Languages in the Corpus

The following languages and varieties were annotated in the SMS. Please check our methodology for annotating languages to fully understand these figures.

Variety/language Abbreviation Number of SMS
Standard German deu 7'287
Swiss German gsw 10'706
Other German gda 9
Standard French fra 4'619
French Patois fsw 30
Standard Italian ita 1'471
Italian Dialect isw 48
Sursilvan roh-sr 425
Sutsilvan roh-st 9
Surmiran roh-sm 110
Puter roh-pt 181
Vallader roh-vl 337
Grischun roh-gr 59
Other languages
English eng 535
Dutch nld 5
North Germanic gmn 3
Slavic sla 42
Spanish spa 43
Portuguese por 5
Modern Greek gre 3
Arabic ara 1
Other oth 106

Please keep in mind that one SMS can have more than one main language, so if you add those figures together, you will get more than 100%. As you can see, some languages were summarized.

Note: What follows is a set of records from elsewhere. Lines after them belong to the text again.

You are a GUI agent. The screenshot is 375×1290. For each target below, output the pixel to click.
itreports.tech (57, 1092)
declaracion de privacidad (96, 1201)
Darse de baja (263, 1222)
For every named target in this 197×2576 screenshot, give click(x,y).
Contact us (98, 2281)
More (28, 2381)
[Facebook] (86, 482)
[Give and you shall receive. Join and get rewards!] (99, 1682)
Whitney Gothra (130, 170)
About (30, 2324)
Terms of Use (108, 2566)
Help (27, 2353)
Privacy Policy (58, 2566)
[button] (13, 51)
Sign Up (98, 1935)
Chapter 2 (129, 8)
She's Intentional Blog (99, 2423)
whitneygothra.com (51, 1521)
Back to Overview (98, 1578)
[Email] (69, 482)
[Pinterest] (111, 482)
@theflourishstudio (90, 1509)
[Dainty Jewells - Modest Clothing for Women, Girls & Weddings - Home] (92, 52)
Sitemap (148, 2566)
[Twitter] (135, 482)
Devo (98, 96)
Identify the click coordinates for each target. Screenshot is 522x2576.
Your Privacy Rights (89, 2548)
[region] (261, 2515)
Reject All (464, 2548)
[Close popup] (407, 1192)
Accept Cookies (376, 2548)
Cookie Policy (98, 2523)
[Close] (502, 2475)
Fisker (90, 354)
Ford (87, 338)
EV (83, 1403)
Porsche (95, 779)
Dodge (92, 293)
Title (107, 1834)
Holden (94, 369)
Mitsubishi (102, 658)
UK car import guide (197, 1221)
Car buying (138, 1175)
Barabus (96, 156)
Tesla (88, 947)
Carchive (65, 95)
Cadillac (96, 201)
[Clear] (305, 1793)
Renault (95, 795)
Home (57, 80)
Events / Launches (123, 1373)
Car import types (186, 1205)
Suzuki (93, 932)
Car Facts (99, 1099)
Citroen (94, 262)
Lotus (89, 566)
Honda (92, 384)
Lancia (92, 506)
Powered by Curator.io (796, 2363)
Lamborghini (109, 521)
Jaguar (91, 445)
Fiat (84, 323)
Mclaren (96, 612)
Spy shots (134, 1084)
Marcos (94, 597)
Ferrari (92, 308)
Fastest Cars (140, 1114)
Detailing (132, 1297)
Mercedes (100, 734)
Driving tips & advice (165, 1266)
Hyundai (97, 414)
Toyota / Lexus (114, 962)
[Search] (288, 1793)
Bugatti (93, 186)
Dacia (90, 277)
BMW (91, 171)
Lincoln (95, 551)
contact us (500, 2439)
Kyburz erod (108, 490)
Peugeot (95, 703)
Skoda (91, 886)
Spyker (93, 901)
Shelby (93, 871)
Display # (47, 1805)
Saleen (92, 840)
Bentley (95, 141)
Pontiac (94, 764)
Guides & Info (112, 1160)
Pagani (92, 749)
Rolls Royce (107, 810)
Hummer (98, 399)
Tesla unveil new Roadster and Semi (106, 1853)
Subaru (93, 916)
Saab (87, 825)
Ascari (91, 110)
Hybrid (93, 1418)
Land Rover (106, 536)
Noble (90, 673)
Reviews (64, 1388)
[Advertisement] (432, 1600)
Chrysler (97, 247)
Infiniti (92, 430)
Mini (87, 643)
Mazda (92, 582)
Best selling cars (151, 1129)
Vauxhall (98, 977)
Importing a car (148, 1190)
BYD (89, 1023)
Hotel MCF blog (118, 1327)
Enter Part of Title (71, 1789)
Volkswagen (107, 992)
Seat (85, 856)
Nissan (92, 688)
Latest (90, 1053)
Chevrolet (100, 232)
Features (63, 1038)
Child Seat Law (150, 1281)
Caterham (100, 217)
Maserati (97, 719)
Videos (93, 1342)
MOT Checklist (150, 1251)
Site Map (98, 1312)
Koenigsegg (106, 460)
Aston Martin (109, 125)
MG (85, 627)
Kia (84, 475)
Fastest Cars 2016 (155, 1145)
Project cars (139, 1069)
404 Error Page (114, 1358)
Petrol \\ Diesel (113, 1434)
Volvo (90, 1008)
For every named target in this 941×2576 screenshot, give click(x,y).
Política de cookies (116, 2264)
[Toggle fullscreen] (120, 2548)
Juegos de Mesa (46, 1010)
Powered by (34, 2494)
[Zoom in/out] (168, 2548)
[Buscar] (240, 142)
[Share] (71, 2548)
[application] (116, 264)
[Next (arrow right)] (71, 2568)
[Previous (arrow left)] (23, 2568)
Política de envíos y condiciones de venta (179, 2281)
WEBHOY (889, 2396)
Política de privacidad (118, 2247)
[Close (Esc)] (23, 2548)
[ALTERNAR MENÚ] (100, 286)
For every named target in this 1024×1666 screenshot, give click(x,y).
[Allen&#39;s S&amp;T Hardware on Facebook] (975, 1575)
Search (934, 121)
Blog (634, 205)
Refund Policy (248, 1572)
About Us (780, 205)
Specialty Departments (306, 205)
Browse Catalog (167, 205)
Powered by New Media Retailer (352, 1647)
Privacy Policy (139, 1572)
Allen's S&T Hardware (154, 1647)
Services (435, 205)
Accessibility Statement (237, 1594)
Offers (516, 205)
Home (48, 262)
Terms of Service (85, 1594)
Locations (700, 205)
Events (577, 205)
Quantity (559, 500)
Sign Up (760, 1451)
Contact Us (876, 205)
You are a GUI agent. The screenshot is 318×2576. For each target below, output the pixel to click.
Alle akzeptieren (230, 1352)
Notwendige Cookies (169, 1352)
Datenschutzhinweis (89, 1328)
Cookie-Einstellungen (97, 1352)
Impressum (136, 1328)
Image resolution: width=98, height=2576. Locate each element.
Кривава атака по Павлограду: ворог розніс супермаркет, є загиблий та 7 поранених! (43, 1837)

If we say that an SMS was written in North Germanic, it can be Danish, Norwegian or Swedish. Because the individual SMS are so short, they often contain words that are pronounced in a similar way in more than one of those languages and because of the unorthodox spelling in the SMS we cannot rely on spelling either when defining languages. We thus decided to pull these languages together. The same goes for Slavic languages.